8148: glpsol --cpxlp 3cljf-5.cplex --output solution-5 --log log-5
Address Bytes Pgsz Mode Mapped File
0000000000400000 116K - r-x-- /usr/local/bin/glpsol
000000000041D000 4K 4K r-x-- /usr/local/bin/glpsol
000000000041E000 432K - r-x-- /usr/local/bin/glpsol
0000000000499000 4K - rw--- /usr/local/bin/glpsol
0000000000800000 25556K - rw--- [ heap ]
00000000020F5000 944K 4K rw--- [ heap ]
00000000021E1000 4K - rw--- [ heap ]
00000000021E2000 68K 4K rw--- [ heap ]
00000000021F3000 4K - rw--- [ heap ]
....
00000000087C3000 4K 4K rw--- [ heap ]
00000000087C4000 2288K - rw--- [ heap ]
0000000008A00000 2048K 2M rw--- [ heap ]
0000000008C00000 2876K - rw--- [ heap ]
0000000008ECF000 480K 4K rw--- [ heap ]
0000000008F47000 4K - rw--- [ heap ]
...
000000003F4E8000 4K 4K rw--- [ heap ]
000000003F4E9000 5152K - rw--- [ heap ]
000000003F9F1000 60K 4K rw--- [ heap ]
000000003FA00000 2048K 2M rw--- [ heap ]
000000003FC00000 6360K - rw--- [ heap ]
0000000040236000 368K 4K rw--- [ heap ]
etc.
There are only 19 large pages listed (a total of 38MB of physical memory.)

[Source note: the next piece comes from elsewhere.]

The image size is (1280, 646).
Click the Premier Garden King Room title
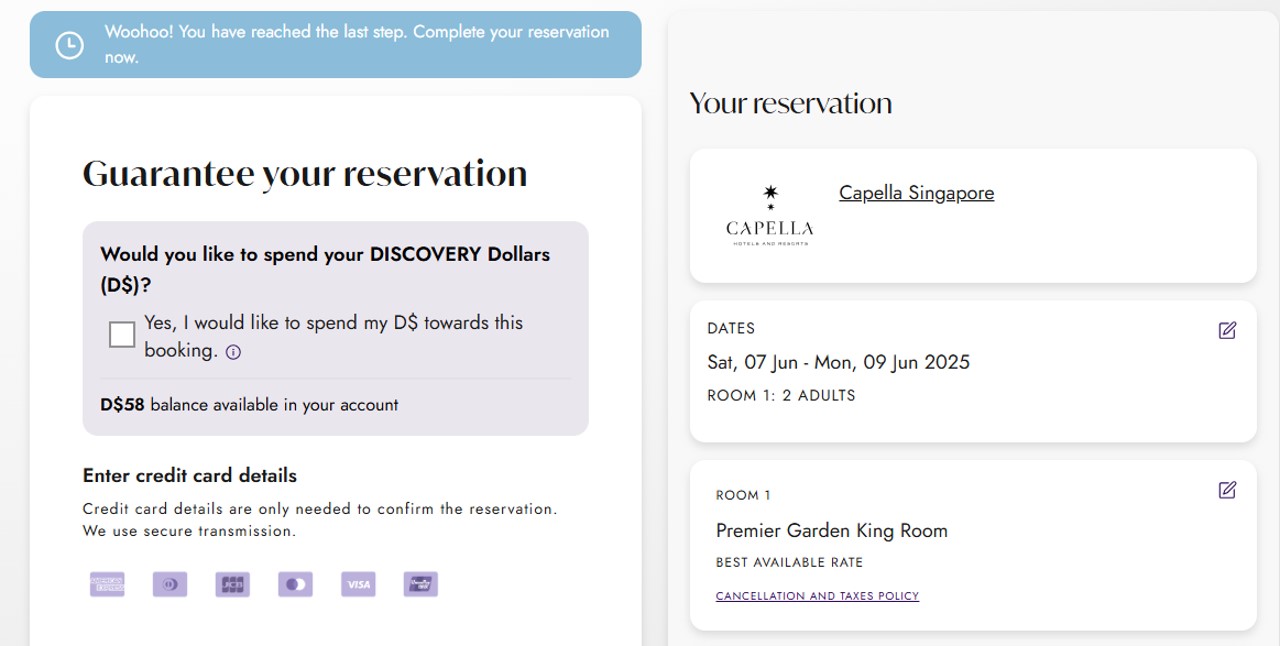(832, 531)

I think my next step, if I don't receive any advice, is to try to preallocate the entire region of memory which stores (most of) the model as a single allocation. But I'd appreciate any insight as to how to get better performance, without a complete rewrite of the GLPK library.

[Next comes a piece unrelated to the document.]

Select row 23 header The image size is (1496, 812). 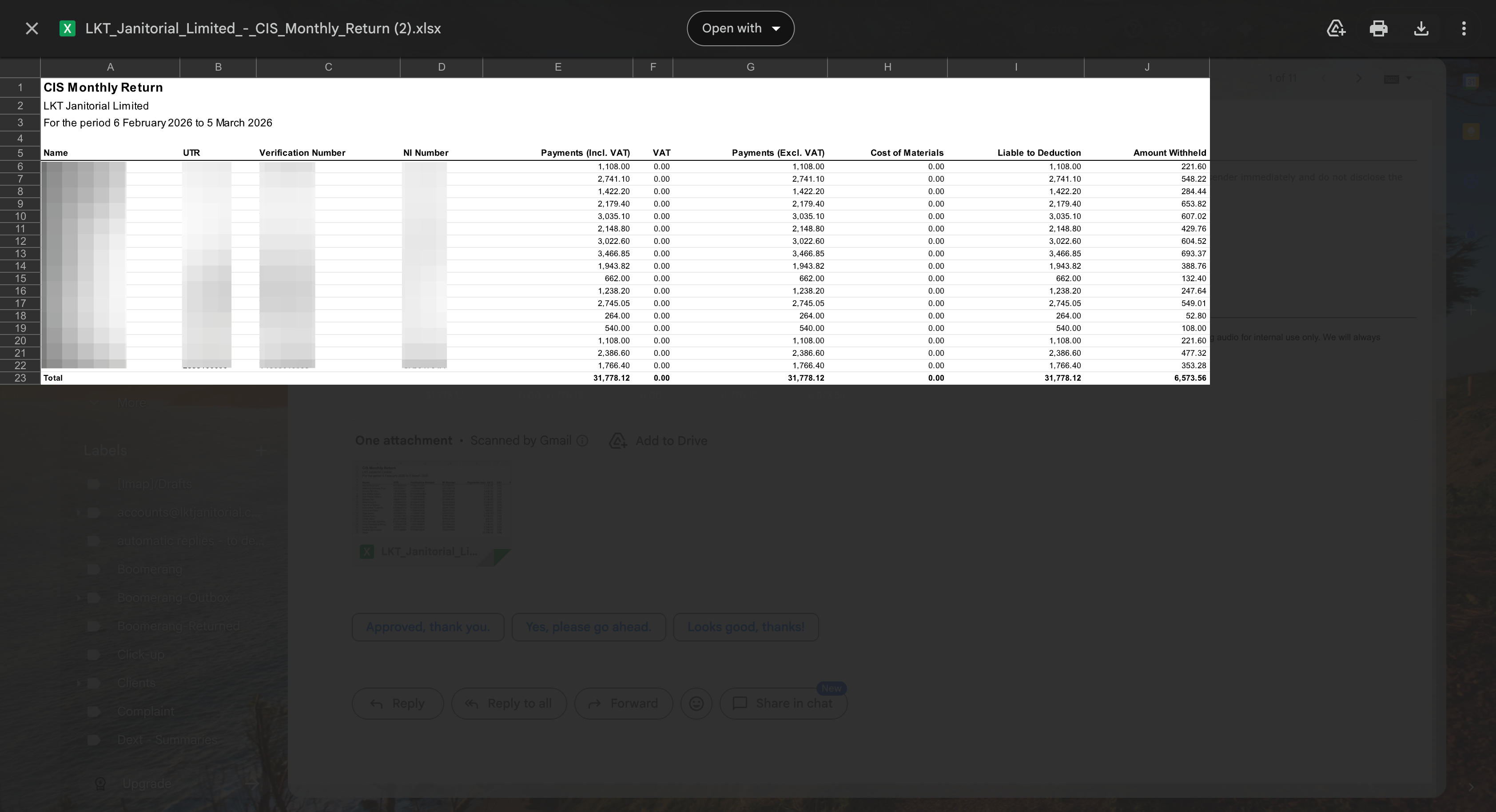pyautogui.click(x=20, y=378)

1. When using large pages, is the entire 2MB page swapped out at once? Or is the 'large page' only used for mapping in the TLB? The documentation I read on swap/paging and on large pages didn't really explain the interaction. (I wrote a dtrace script which logs which pages get swapped into glpsol but I haven't tried using it to see if any 2MB pages are swapped in yet.)
2. If so, how can I increase the amount of memory that is mapped using large pages? Is there a command I can run that will tell me how many large pages are available? (Could I boot the kernel in a mode which uses 2MB pages only, and no 4KB pages?)
3. Is there anything I should do to increase the performance of swap? Can I give a hint to the kernel that it should assume sequential access? (Would "madvise" help in this case? The disk appears to be 100% active so I don't think adding more requests for 4KB pages is the answer--- I want to do more efficient disk access by loading bigger chunks of data.)